I have received numerous telephone calls from concerned clients who have indicated that the other parent has been denying time spent with the children, relying on COVID-19 as a basis. The parents believe that nothing can be done until a court eventually hears the dispute and of course that can take quite some time in situations that would not be considered as urgent by the court. So, is there an alternative?
Children Arbitration offers a speedy and prompt solution. We can select an experienced child barrister as your private judge and it can be dealt with either as a swift paper exercise or after listening to both parents (remotely). The arbitrator can then provide a written determination quickly. The determination made by the arbitrator is legally binding in the same way as a court-ordered decision and any resulting court order can be enforced through the courts.

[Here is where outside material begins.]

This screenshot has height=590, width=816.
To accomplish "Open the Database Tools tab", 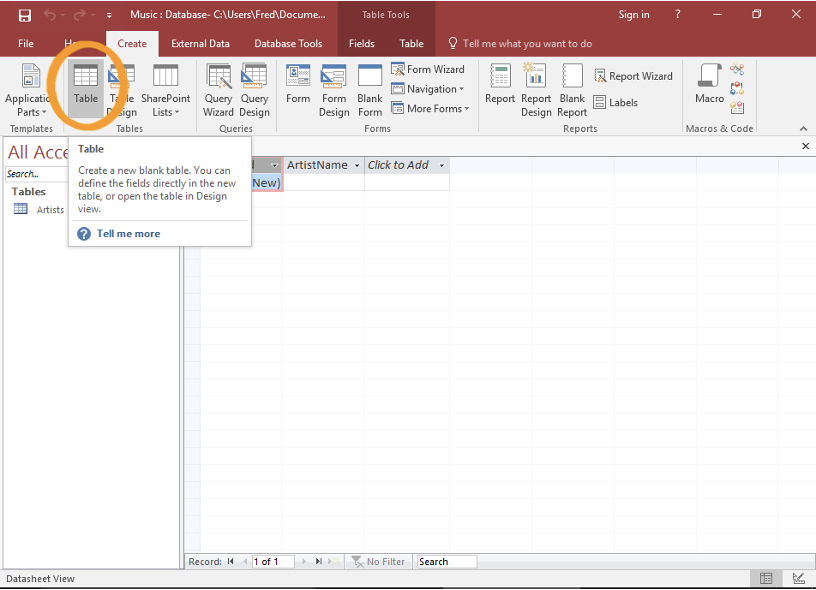I will coord(288,44).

There are certain cases that the current Children Arbitration Scheme does not cover, such as child abduction and relocation cases where the country is not a signatory to the Hague Convention and various others (a full list is available if required). However, most of the issues that we are encountering at the moment, namely how and when parents should spend time with their children, can be dealt with by an arbitration.
Starting the process involves the parties agreeing to use arbitration to deal with either the whole of their dispute or a small part of it. Once arbitration starts you should not start court proceedings simultaneously. An arbitrator can be chosen from the Institute of Family Law Arbitrators (IFLA) and if the parents can’t agree on the identity of the arbitrator then the IFLA can nominate one on their behalf. There is then a form that needs to be signed called the ARB1CS and this sets out the full details of the parents’ dispute.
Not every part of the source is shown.